__Task goal__
Revise the stretch from "Marx was the" through "labor by capital." in the post on neoliberalism and privilege, replacing "bonfire" with "burning".

Friday, July 17, 2020

Neoliberalism and privilege

Marx was the great theorist of the revolutions that ushered in modernity, and if one is seeking the genealogy of “privilege”, that elusive neo-liberal concept, he’s a good person to go to. Marx thought that the old hierarchy, the old social order, was largely determined by family and provenance (provenance being basically ethnicity, and religion), while the new social order – one that came in, symbolically, the bonfire of “privileges” – the casting off of the aristocratic governing class and the entrance of the bourgeoisie -was characterized, as a total social fact, by the exploitation of labor by capital.

However, Marx’s model was ideal. It was an ideal that was being realized, patchily, in real time. All that was solid did not, really, melt into air. Moreover, with the elastic but handy notion of alienation, Marx had a conceptual tool to understand not only the affect of the new order of exploitation, but the existential effect of the undermining of “all that is solid”.
As we know, Marx’s simple picture of capitalism, while it traces out a path that has been tread by the peoples of the world, is intersected by many persistent remnants of the ancien regime. It makes sense that Cold War liberals would seek to preserve the order while expanding it by returning to the notion of privilege. Instead of speaking of the masses oppressed and exploited by Capital, they spoke of the underprivileged. And what were the privileges? In many ways, they return to ethnicity, race, and education as a guild system – provenance once again. In this morass, the state had to help the underprivileged – hence the great welfare projects. From the retirement system in France to the welfare system in the U.S., these projects worked well to push the underprivileged into middle class status.

__Dataset rows__
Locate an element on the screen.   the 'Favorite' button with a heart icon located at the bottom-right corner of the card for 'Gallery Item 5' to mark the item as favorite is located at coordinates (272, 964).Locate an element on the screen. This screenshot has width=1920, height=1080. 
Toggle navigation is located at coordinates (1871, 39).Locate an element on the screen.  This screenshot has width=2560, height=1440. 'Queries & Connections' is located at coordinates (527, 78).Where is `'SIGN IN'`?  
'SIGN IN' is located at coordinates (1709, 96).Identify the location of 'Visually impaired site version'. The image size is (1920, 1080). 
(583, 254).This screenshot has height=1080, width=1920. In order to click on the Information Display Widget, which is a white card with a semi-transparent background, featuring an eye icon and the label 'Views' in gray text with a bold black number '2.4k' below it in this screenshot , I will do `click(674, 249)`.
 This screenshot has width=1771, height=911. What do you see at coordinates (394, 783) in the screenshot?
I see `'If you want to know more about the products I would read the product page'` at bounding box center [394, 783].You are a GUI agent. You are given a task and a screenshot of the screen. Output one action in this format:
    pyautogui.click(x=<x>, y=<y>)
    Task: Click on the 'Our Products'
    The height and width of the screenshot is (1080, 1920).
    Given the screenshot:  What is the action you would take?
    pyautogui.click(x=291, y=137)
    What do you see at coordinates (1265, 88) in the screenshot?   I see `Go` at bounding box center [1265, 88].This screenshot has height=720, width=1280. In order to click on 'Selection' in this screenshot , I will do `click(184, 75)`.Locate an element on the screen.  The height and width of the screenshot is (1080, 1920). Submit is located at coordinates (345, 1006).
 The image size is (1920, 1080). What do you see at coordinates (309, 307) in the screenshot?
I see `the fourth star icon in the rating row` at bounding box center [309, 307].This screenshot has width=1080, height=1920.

__Exercise solution__
Marx was the great theorist of the revolutions that ushered in modernity, and if one is seeking the genealogy of “privilege”, that elusive neo-liberal concept, he’s a good person to go to. Marx thought that the old hierarchy, the old social order, was largely determined by family and provenance (provenance being basically ethnicity, and religion), while the new social order – one that came in, symbolically, the burning of “privileges” – the casting off of the aristocratic governing class and the entrance of the bourgeoisie -was characterized, as a total social fact, by the exploitation of labor by capital.